Task details →
Without the pictures, copy all of the data exactly.

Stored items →
Segment Open
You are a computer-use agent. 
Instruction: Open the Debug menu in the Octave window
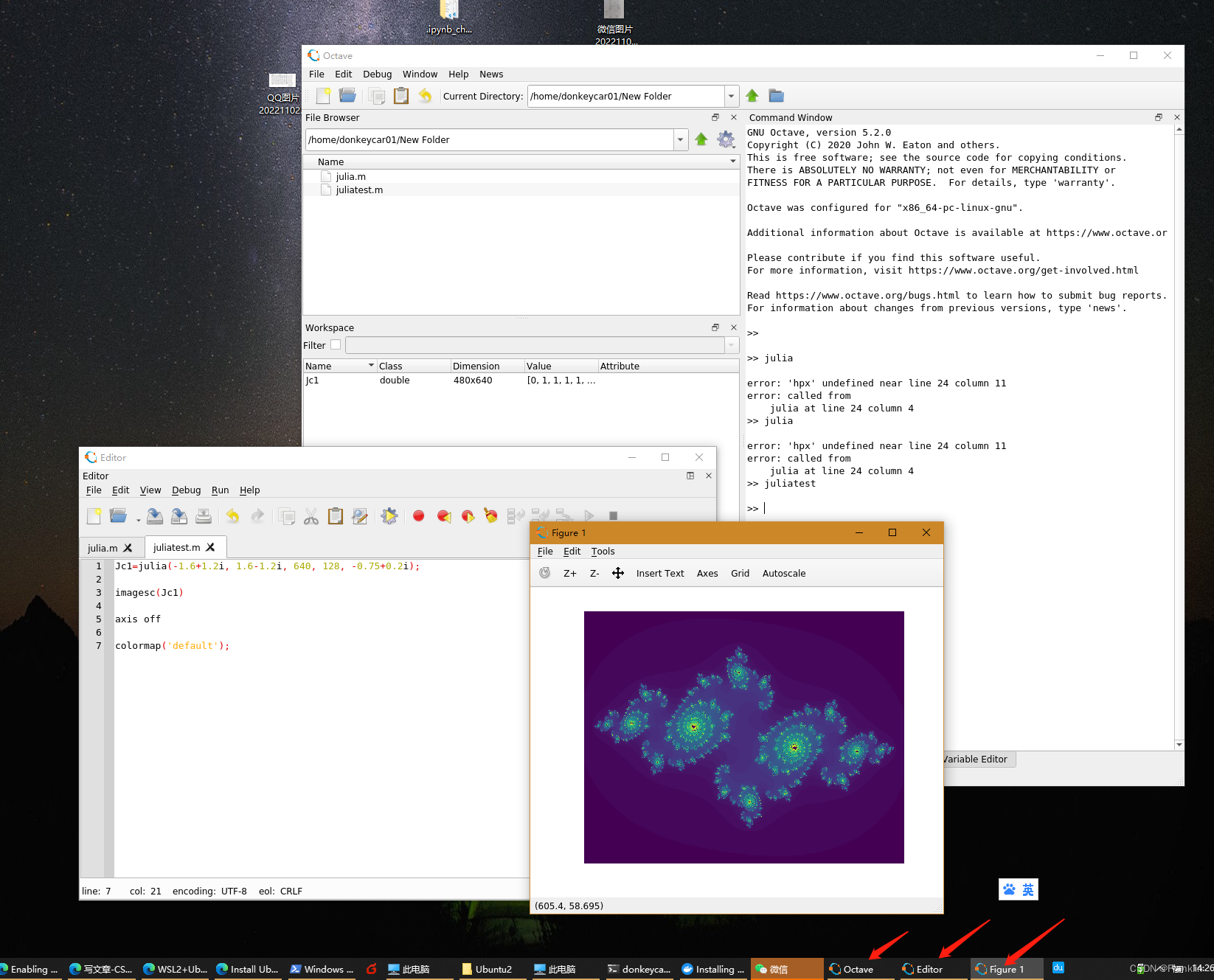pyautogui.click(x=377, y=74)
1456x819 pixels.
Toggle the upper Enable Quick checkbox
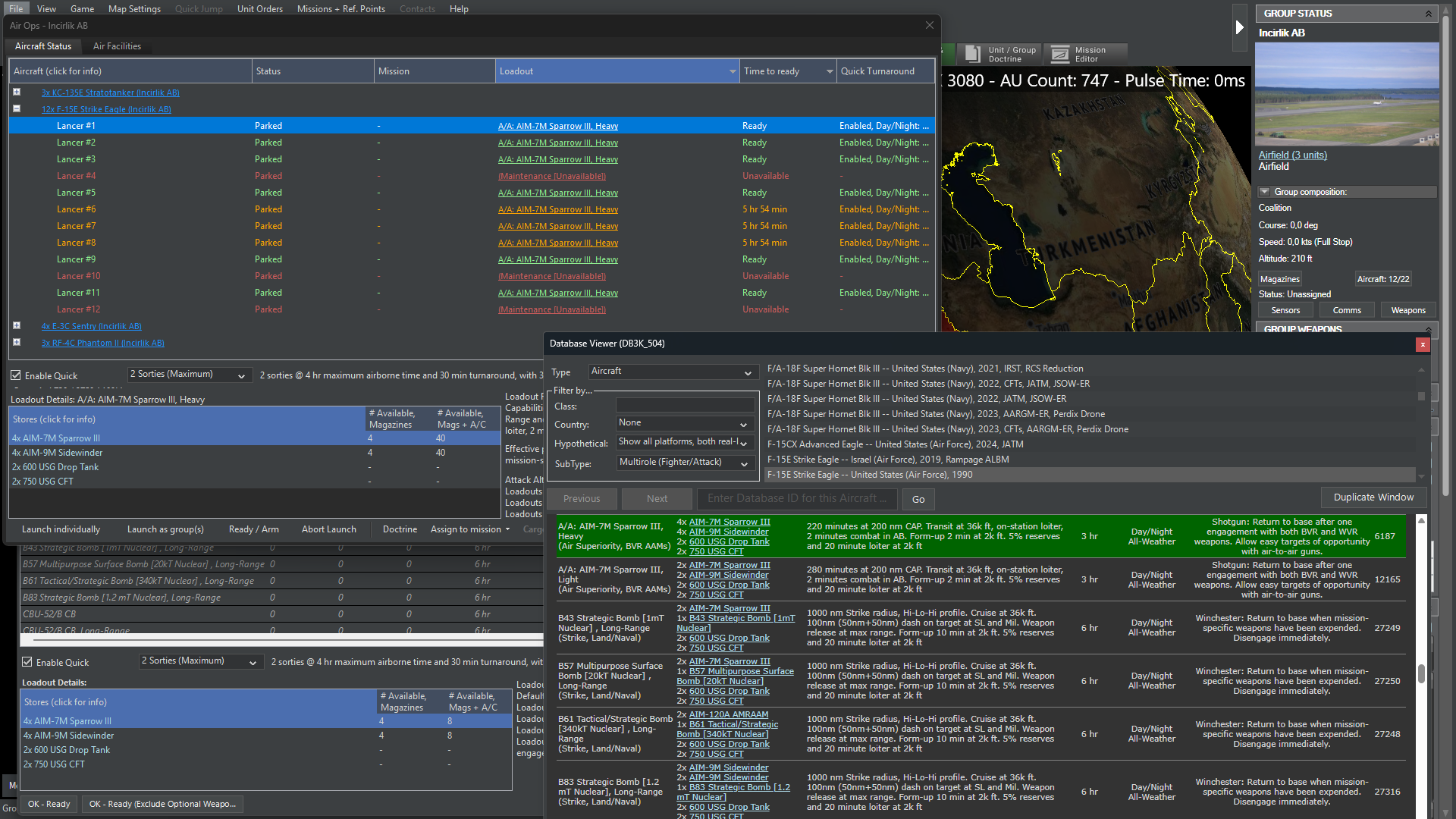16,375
Segment Closed
Written solution →
You are a computer-use agent. 
Instruction: Open the Debug menu in the Octave window
pyautogui.click(x=377, y=74)
1456x819 pixels.
Toggle the upper Enable Quick checkbox
16,375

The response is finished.